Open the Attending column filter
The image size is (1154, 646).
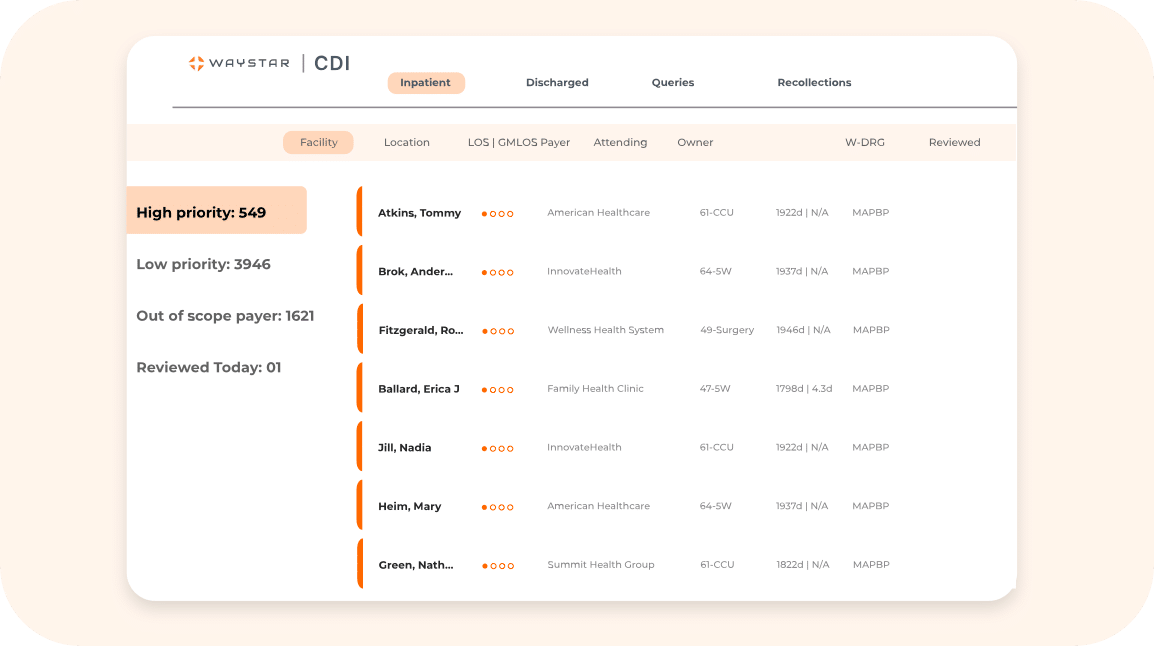coord(620,143)
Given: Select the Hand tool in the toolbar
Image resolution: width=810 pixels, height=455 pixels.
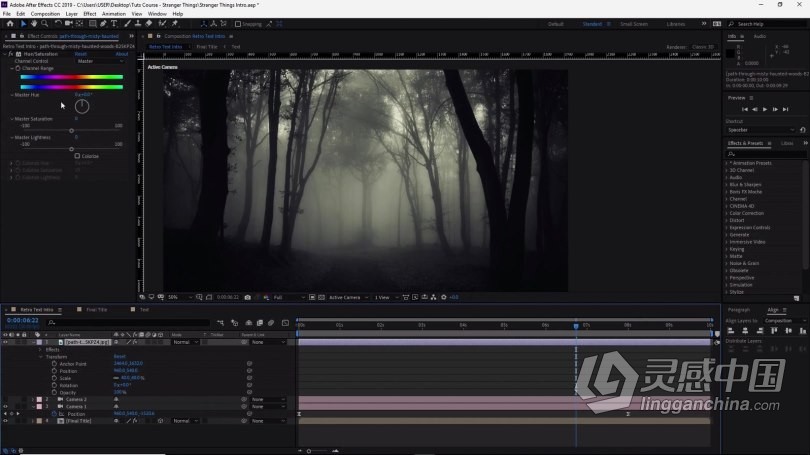Looking at the screenshot, I should click(x=34, y=24).
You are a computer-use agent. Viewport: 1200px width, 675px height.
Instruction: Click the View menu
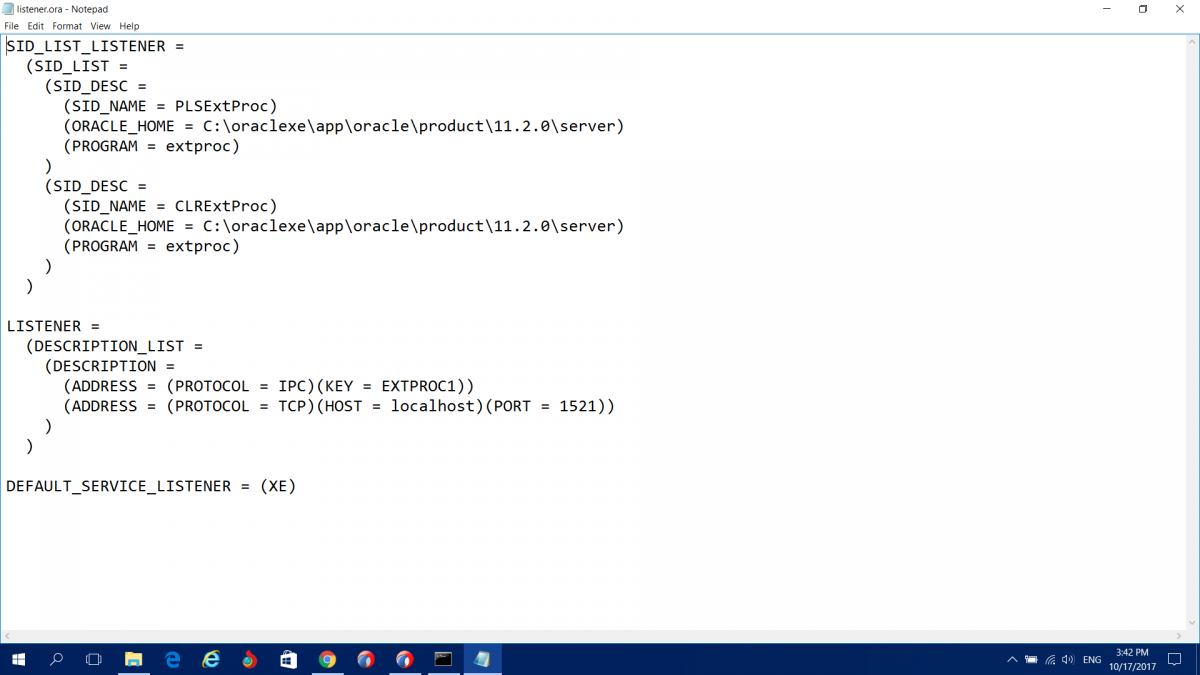coord(101,26)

━━━━━━━━━━

What is asked:
Give the material again from the line containing "You are a computer-use" through the end of the material, inclusive, with "View menu" swapped for "Help menu" and everything else unchanged. Leave the pictures out of your answer.

Task solution:
You are a computer-use agent. Viewport: 1200px width, 675px height.
Instruction: Click the Help menu
coord(101,26)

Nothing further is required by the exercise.